Paulo Figueiredo revela: processo para nova Lei Magnitsky contra Alexandre de Moraes já está pronto e aguarda decisão de Trump

O jornalista Paulo Figueiredo afirmou que o processo para inclusão do ministro Alexandre de Moraes na Lei Magnitsky dos Estados Unidos já está totalmente preparado e aguarda apenas a aprovação final do presidente Donald Trump. A medida visa sancionar o ministro por supostas violações sistemáticas de direitos humanos e censura política.

Maio 30, 2026 - 20:31
Paulo Figueiredo revela: processo para nova Lei Magnitsky contra Alexandre de Moraes já está pronto e aguarda decisão de Trump
pleno.news/
  • O jornalista e comentarista político Paulo Figueiredo afirmou que o dossiê completo para a inclusão do ministro Alexandre de Moraes na Lei Magnitsky dos Estados Unidos já está finalizado e aguarda apenas a assinatura do presidente Donald Trump. A Lei Magnitsky permite que o governo americano imponha sanções econômicas e de viagem a indivíduos estrangeiros envolvidos em graves violações de direitos humanos, corrupção ou ataques à democracia. Figueiredo, que vive nos Estados Unidos, tem sido um dos principais articuladores da iniciativa contra Moraes.“Está tudo pronto. O processo para enquadrar Alexandre de Moraes na Magnitsky está completo. Agora depende apenas da decisão do presidente Trump”, declarou Figueiredo em entrevista.

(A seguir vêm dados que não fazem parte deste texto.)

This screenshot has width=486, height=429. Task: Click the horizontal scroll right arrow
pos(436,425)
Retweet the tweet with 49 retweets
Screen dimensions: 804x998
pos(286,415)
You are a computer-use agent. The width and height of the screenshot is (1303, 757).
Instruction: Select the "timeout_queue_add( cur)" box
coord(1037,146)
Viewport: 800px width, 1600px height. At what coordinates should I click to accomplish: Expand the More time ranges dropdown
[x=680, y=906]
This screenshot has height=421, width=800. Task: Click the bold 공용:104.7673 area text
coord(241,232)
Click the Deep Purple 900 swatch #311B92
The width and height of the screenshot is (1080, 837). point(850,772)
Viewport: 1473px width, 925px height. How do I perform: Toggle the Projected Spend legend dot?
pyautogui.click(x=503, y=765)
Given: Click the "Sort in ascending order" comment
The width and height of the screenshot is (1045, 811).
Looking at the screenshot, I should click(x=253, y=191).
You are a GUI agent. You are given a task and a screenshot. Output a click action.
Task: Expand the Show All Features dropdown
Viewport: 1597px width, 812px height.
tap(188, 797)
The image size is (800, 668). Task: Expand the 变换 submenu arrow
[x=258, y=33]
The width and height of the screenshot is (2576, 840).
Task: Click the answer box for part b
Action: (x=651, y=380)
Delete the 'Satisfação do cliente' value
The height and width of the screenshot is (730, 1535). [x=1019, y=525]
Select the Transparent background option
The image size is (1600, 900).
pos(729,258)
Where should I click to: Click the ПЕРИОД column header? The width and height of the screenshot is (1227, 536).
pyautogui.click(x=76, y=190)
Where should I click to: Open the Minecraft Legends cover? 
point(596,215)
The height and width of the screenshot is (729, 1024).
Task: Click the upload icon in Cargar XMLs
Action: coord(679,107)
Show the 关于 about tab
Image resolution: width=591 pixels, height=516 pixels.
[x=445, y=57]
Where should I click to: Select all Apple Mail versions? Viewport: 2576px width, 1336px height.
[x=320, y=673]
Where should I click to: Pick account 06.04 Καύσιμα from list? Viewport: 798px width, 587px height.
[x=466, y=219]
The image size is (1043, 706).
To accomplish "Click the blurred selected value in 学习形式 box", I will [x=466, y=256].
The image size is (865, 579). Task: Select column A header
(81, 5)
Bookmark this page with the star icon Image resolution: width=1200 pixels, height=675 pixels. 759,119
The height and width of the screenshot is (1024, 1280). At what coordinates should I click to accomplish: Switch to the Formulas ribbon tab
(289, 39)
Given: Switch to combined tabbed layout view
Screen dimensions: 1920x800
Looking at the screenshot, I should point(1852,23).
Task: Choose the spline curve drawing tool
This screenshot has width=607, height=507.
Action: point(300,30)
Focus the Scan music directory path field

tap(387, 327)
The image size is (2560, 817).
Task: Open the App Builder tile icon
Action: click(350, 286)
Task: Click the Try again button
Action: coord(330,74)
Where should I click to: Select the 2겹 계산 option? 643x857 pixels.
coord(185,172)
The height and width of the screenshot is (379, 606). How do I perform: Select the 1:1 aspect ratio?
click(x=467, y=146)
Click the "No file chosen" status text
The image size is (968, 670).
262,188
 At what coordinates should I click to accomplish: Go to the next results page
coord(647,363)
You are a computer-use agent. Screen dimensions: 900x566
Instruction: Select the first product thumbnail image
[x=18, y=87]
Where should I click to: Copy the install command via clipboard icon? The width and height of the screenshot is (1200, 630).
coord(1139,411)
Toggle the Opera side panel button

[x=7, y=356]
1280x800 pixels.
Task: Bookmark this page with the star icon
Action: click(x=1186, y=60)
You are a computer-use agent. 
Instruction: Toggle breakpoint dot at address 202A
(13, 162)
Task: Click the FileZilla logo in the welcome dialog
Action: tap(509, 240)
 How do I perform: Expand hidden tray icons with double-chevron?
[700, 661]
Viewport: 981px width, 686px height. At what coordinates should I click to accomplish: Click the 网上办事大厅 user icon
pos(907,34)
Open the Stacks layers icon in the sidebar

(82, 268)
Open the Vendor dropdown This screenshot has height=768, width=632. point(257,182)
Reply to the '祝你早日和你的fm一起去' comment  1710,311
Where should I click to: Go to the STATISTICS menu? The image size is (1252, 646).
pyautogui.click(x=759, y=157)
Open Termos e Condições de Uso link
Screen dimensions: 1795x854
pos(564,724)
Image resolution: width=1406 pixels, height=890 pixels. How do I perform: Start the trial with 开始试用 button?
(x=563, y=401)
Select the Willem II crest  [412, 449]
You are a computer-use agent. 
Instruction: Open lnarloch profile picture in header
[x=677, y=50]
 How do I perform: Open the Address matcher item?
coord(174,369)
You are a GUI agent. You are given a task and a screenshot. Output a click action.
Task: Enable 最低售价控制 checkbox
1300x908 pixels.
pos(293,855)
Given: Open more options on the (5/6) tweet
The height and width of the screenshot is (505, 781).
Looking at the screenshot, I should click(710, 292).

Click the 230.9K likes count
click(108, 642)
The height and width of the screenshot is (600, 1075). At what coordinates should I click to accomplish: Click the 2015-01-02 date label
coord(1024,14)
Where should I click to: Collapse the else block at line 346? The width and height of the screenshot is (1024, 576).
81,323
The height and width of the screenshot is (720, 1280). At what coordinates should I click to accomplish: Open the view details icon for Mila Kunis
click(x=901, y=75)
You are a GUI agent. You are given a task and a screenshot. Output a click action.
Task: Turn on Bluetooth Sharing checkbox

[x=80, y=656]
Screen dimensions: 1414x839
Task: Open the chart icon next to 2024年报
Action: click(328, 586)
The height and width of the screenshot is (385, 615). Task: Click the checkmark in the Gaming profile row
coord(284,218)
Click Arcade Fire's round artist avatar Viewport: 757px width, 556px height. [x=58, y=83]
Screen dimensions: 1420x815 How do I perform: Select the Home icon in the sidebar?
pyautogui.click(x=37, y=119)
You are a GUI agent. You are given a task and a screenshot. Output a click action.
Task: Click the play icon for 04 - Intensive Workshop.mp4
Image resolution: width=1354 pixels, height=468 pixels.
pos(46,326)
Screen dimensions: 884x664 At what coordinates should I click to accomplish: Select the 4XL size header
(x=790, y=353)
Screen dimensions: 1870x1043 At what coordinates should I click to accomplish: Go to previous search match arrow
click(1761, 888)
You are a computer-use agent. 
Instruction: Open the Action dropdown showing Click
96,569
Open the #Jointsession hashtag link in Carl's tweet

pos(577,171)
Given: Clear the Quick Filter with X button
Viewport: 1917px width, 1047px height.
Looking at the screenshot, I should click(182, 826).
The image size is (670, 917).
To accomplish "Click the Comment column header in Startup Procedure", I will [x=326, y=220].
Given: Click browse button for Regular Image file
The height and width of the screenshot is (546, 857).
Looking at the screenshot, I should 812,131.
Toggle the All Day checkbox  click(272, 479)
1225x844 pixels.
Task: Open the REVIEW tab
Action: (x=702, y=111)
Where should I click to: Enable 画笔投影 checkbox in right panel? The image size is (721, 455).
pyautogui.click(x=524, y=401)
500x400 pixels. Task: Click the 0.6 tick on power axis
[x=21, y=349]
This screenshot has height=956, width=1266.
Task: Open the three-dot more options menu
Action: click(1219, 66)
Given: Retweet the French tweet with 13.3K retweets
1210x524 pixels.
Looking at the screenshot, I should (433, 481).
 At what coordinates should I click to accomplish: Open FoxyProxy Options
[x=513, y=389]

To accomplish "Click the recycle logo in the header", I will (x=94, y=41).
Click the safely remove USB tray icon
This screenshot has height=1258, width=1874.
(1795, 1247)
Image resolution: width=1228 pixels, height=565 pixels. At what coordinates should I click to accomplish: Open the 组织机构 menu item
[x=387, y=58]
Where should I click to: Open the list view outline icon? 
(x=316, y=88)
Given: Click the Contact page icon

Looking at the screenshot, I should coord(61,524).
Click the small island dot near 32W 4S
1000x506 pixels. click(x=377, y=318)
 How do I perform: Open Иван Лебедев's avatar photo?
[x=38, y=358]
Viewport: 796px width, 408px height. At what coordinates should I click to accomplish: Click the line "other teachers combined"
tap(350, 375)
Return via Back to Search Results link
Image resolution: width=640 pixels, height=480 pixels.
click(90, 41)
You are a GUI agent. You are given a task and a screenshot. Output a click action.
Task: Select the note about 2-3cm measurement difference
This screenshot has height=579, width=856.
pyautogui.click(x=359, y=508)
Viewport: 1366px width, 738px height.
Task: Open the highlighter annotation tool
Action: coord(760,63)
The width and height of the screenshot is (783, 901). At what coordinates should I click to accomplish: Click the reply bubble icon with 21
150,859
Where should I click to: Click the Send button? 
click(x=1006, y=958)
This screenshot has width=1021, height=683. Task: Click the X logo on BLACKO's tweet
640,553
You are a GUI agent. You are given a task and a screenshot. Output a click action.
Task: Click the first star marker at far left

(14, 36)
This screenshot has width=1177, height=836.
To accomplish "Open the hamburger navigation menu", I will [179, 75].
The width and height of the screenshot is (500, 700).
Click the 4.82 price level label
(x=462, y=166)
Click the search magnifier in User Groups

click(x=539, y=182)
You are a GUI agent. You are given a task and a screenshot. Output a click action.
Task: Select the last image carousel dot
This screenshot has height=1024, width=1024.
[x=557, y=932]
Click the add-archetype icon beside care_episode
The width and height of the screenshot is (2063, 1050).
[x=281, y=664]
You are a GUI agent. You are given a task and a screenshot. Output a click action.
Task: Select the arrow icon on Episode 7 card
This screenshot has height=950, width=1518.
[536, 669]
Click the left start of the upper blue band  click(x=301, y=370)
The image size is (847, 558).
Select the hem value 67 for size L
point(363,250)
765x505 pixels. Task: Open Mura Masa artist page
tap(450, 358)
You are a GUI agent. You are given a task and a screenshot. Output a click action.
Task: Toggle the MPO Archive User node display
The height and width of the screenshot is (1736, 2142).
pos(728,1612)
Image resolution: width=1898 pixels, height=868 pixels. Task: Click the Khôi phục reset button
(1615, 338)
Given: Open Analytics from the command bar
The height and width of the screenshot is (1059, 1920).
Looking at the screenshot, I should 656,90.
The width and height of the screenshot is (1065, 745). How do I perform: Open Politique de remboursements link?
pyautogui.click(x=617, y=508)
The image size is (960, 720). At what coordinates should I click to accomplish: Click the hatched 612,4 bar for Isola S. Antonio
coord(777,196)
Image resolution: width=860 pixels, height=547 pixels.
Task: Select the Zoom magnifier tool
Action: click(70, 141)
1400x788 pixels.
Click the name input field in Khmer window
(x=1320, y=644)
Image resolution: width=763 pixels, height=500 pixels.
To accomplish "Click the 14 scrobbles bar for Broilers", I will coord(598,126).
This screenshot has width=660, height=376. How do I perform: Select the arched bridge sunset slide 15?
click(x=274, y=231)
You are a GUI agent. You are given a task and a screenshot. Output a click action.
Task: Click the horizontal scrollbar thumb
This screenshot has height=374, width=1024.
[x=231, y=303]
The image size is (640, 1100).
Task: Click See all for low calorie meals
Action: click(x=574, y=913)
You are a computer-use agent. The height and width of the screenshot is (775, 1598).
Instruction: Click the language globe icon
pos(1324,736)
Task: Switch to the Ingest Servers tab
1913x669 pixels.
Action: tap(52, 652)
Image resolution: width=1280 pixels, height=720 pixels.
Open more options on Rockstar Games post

  • O jornalista apontou como principais motivos para a sanção as sucessivas decisões de Moraes que teriam violado direitos fundamentais, como liberdade de expressão, devido processo legal e separação de poderes. “Ele age como um ditador judicial. Censura, prende sem julgamento justo e persegue adversários políticos. Isso não pode ficar impune”, disse. A possível inclusão de Moraes na lista Magnitsky geraria consequências graves: bloqueio de bens nos EUA, proibição de entrada no país e isolamento internacional. Analistas avaliam que a medida teria forte impacto simbólico e prático, especialmente se estendida a outros membros do STF ou do governo Lula.

  • Figueiredo reforçou que a iniciativa conta com apoio de setores conservadores americanos e de exilados brasileiros em Washington. “Não é mais uma ideia. É um processo formal que está sobre a mesa de Trump”, completou.Até o momento, nem o Supremo Tribunal Federal nem o Itamaraty se pronunciaram sobre a informação. O Palácio do Planalto também permanece em silêncio. A declaração de Paulo Figueiredo aumenta a pressão internacional sobre Alexandre de Moraes e reforça o isolamento do Judiciário brasileiro perante governos conservadores no exterior.